SpinLaunch raises $11M but hoped to raise much more, source says

Fundings and Exits

Space startup SpinLaunch is fundraising again, though a source tells TechCrunch that it was exploring raising a significantly more ambitious sum earlier this year. 

The company has closed an $11.5 million round out of a planned $25 million, according to a filing with the U.S. Securities and Exchange Commission. SpinLaunch confirmed funding to TechCrunch, but did not comment on the amount raised. It last raised a $71 million Series B in 2022.

But a person familiar with the company’s plans told TechCrunch that the startup had talked to investors around nine months ago, hoping they would pile into a $350 million round at a $2 billion valuation. In response to a question about this fundraising target, SpinLaunch CEO David Wrenn said the figures were “highly inaccurate and misleading” and that he was “pleased with our recently closed financing.”

SpinLaunch made a splash back in 2018 with ambitious plans to build a kinetic launch system as a low-cost, high-cadence alternative to rockets.

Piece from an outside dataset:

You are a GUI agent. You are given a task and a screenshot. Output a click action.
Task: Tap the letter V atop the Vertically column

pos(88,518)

Instead of vertically launching a satellite on top of a rocket, SpinLaunch’s proposal is to spin up those payloads to high Gs inside a vacuum chamber before flinging them up into orbit.

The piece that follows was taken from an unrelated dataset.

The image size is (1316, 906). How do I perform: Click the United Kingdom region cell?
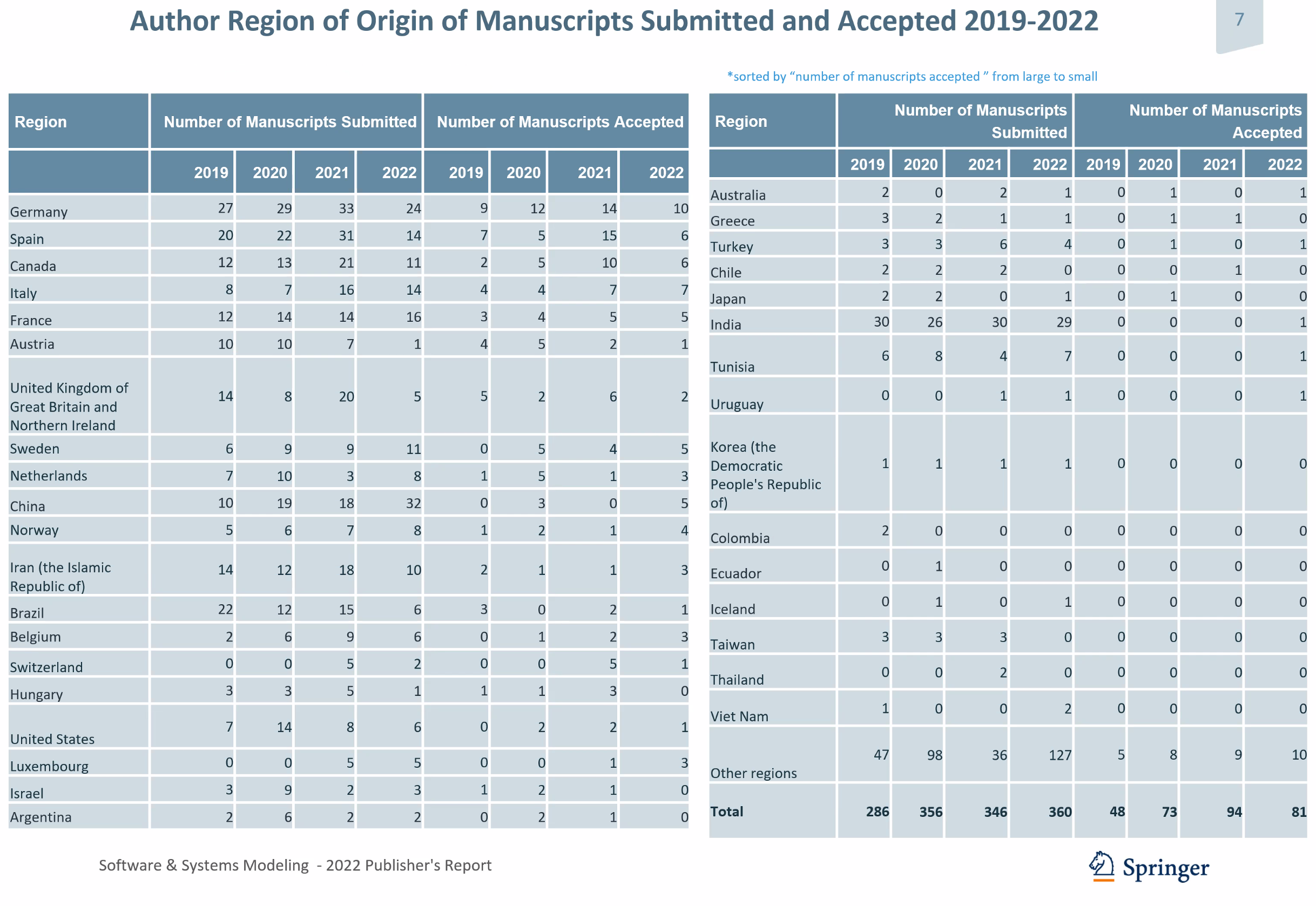(x=78, y=396)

The company has made some compelling claims about its system: that it will be able to put an up-to-200 kilogram satellite into orbit for just $250,000, and that it will be able to launch up to five-10 times per day. It was making progress: SpinLaunch has conducted 10 suborbital tests using a smaller version of the accelerator at New Mexico’s Spaceport America, where it maintains a long-term lease.

The company was considering raising such a massive sum to essentially compete with Starlink, the person familiar with its plans says. This plan first came to light in 2021 when SpinLaunch filed an application with the FCC to operate a 1,190 satellite constellation to provide global broadband service from space. The company, under the name of its subsidiary SN Space Systems, initially filed an application in November 2021 with the U.S. Federal Communications Commission for the constellation. The company met with FCC personnel last September to discuss the application, according to one document filed with the regulator from SpinLaunch’s former senior regulatory counsel Michelle McClure, but how close the company may be to getting its application approved is unclear. 

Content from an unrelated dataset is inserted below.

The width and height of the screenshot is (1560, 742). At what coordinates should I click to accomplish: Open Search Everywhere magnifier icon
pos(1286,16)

There have been signs that the 10-year-old startup is going through a period of flux as it looks to enter into its commercialization phase. Last October, SpinLaunch brought on two new board members, including aerospace executive Dómhnal Slattery as chairman (a new role). Then, this March, those board members appointed Wrenn, the company’s former COO, to the chief executive position, which had been held by SpinLaunch founder Jonathan Yaney. 

Amidst the leadership shake-up, the company had been quietly pursuing a very small Alaskan island as the site for its first orbital accelerator. SpinLaunch signed an MOU to convey its intent to site its accelerator in Adak, Alaska, around 18 months ago. The Adak city council later sent a letter of support for the plans to The Aleut Corporation, the Alaska Native Regional Corporation that SpinLaunch has been working with. Adak city manager Layton Lockett confirmed to TechCrunch that the letter of support, which was sent April 17, is the “last substantive update” on the city’s involvement with either SpinLaunch or Aleut, however.  

In his response to TechCrunch, Wrenn did not directly address the status of the satellite constellation application or plans to build an orbital accelerator in Adak. However, he added that the company has met its investment and revenue objectives this year, and that the new financing “will help accelerate the commercialization of our disruptive space technologies and advance SpinLaunch’s integrated suite of low-cost, sustainable space solutions.”

SpinLaunch has grand ambitions: building a massive satellite constellation and a kinetic launch system. But as is so often the case in space, funding and execution are another case entirely.